In the same Section 3.2.4, another modification was requested and the text was changed as follows: “On the other hand, transdermal administration, for example using patches, is intended for systemic delivery of APIs that are capable of diffusion through the stratum corneum [12]. Their relevance in children has been recently reviewed by Delgado-Charro & Guy [95]. Depending on the dosage form, the assessment of excipient safety is of the utmost importance (see Section 3.2.5). Although not appropriate for all drugs, various transdermal patches containing active drug ingredients such as fentanyl, clonidine, or scopolamine have been exploited for pediatric applications [95].”

Moreover, the abbreviations for propylene glycol and polyethylene glycol were not properly stated. A correction has been made to Section 3.2.5. Excipients, Paragraphs 2 and 4:

Paragraph 2: “Of relevance are propylene glycol (PG) and ethanol, which cannot be metabolized in the same manner as in adults due to the immaturity of the organs, particularly in young children [114].”

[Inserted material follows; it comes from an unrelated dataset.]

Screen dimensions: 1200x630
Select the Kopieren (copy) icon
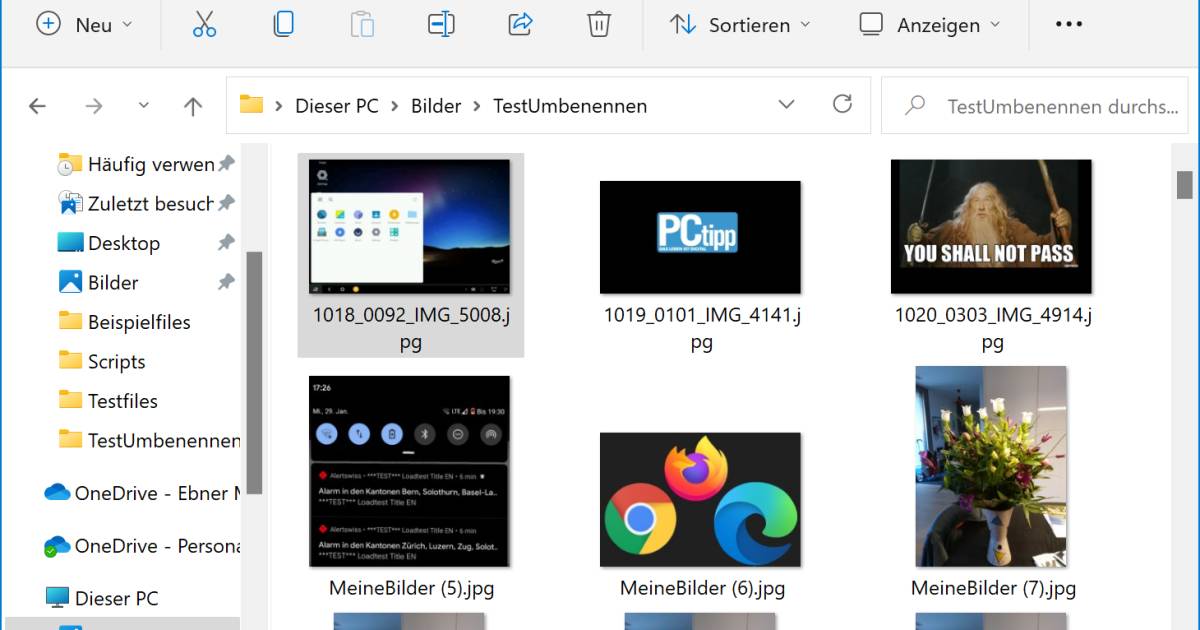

Paragraph 4: “The evaluation of certain excipients have been prioritized, such as benzalkonium chloride, benzoic acid and benzoates, benzylalcohol, cyclodextrins, ethanol, and PG, as some reports had revealed that they cause more damage and side effects in the pediatric population [14,116].”

Paragraph 4: “On the other hand, Polyethylene glycol (PEG) has been extensively utilized in pharmaceutical formulations, not only as an API (e.g., PEG 3350 or PEG 4000 in colonoscopy preparations or laxative solutions), but more commonly as a multifunctional excipient due to its broad range of physicochemical properties and applications [117].”

The authors state that the scientific conclusions are unaffected. This correction was approved by the Academic Editor. The original publication has also been updated.